A: If you’re seeing this, it’s helpful to know what the size of the loops are – I’m guessing they’re around ½” of thread, and are pretty consistent. Most people would blame the bobbin, which is not the case in this situation. A badly wound bobbin, bad antibacklash spring, or using a bobbin genie would not cause or fix this issue. You’re seeing excess top thread, not bobbin thread.
If the loops are a little larger than ½” of top thread, the rocking finger might be the cause. Before you do so much as one more thing, power down the machine!!! The safest thing would be to actually unplug the machine.
Hold the top and bottom threads at a 9:00 position on the needle plate. Track down your bifocals and look in the hook area. Hand walk the hand wheel around (turn it clockwise) while watching the thread move across the face of the bobbin case. If it snags on the rocking finger (the small finger located at a 6:00 position that taps a little tab on the hook assembly), you’ve got your answer. It’s possible the rocking finger was bumped and is not properly positioned/timed. I’ll talk about how to fix this in a later blog post.
If the thread easily slips past this area, you’ll need to take off the needle plate to check the next probable cause. This is a good opportunity to get out your vacuum and a brush and do a little housekeeping. Note: I DO NOT recommend canned air!
After removing the four pounds of tightly packed oil soaked lint found in many machines, again hold the threads as discussed above at exactly an 8:30 to 9:00 position. Hand walk the wheel. As the thread travels around the front of the face of the bobbin case, watch carefully as it clears the small gap between the retaining bracket and the notch in the hook assembly at the 12:00 position. The retaining bracket is black. The small protrusion of the bracket that fits into the notch on the hook assembly should be in about 1/3 to 1/2 of the depth of the notch. If the thread is catching here, the retaining bracket is in too far for one of two reasons: it was bumped and pushed in (perhaps because it was not properly tightened down), or for some reason the hook is further forward than it should be, which will cause the needle to be pushed forward as the hook passes behind the scarf of the needle.
If the timing is OK (the needle is not being deflected forward at all), then the retaining bracket needs to be adjusted.
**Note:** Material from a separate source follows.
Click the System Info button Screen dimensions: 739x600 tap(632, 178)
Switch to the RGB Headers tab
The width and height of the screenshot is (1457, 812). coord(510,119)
Grab a flashlight and either a good screwdriver or your metric Allen wrenches (depending on machine age). If you look from the floor up into the bobbin area, you’ll see where this bracket is screwed in. Loosen the screw, reposition the bracket and TIGHTEN the bracket in place. This could be a two person job. You DO NOT want this to move ever again as it can be pushed out and really cause some damage as the entire hook assembly spins out of control. Test again by hand walking the wheel while watching several rotations. If you are confident that everything is OK, replace the needle plate and put all four screws in loosely. Again, hand walk the wheel until the needle is in the lowest position. Center the hole of the needleplate around the needle, then tighten the screws down. Test the stitch quality to make sure the problem is resolved!